TASK REQUIREMENTS: Reproduce verbatim the lines of the listing below, from the line containing "Holmes (768, 900)" through the end of the listing.

PROVIDED DATA:
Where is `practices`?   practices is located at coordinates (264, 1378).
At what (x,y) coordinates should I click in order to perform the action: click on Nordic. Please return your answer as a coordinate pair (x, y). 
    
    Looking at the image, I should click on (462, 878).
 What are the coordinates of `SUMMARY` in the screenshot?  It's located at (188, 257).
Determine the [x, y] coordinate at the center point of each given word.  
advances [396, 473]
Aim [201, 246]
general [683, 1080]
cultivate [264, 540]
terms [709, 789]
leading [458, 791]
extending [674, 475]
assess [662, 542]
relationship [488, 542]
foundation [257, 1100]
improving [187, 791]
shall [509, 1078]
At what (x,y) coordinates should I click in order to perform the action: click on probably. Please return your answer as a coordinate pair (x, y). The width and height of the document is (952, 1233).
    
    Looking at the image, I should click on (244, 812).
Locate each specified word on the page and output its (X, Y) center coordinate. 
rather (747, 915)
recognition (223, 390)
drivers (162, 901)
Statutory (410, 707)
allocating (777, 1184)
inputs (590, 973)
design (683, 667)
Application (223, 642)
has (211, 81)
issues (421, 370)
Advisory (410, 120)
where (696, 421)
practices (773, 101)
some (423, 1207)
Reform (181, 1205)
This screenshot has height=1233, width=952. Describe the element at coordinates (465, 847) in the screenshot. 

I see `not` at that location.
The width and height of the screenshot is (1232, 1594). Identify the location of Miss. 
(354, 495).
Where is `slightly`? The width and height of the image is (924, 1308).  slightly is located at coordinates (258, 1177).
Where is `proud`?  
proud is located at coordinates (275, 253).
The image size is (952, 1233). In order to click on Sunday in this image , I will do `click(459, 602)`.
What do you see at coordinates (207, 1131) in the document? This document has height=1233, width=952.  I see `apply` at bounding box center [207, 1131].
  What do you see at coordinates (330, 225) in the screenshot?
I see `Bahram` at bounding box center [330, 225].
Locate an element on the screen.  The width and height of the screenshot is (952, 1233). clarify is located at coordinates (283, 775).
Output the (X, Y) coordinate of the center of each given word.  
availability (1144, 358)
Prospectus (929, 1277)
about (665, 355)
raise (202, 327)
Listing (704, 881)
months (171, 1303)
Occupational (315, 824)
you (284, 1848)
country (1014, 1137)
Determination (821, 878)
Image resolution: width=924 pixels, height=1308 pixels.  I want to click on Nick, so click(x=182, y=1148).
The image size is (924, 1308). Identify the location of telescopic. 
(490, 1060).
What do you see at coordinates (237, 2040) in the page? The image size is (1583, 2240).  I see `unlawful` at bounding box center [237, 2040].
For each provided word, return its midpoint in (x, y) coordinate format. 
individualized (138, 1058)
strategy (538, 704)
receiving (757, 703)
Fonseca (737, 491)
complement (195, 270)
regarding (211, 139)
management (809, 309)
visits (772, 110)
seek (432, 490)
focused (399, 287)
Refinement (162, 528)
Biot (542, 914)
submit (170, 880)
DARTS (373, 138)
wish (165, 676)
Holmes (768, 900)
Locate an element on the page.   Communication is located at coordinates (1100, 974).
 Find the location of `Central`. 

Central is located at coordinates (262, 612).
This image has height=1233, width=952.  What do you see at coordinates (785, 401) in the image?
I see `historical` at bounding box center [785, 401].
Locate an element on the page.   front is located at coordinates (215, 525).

OUTPUT OF THE EXERCISE:
Holmes (768, 900)
Locate an element on the page.   Communication is located at coordinates (1100, 974).
 Find the location of `Central`. 

Central is located at coordinates (262, 612).
This image has height=1233, width=952.  What do you see at coordinates (785, 401) in the image?
I see `historical` at bounding box center [785, 401].
Locate an element on the page.   front is located at coordinates (215, 525).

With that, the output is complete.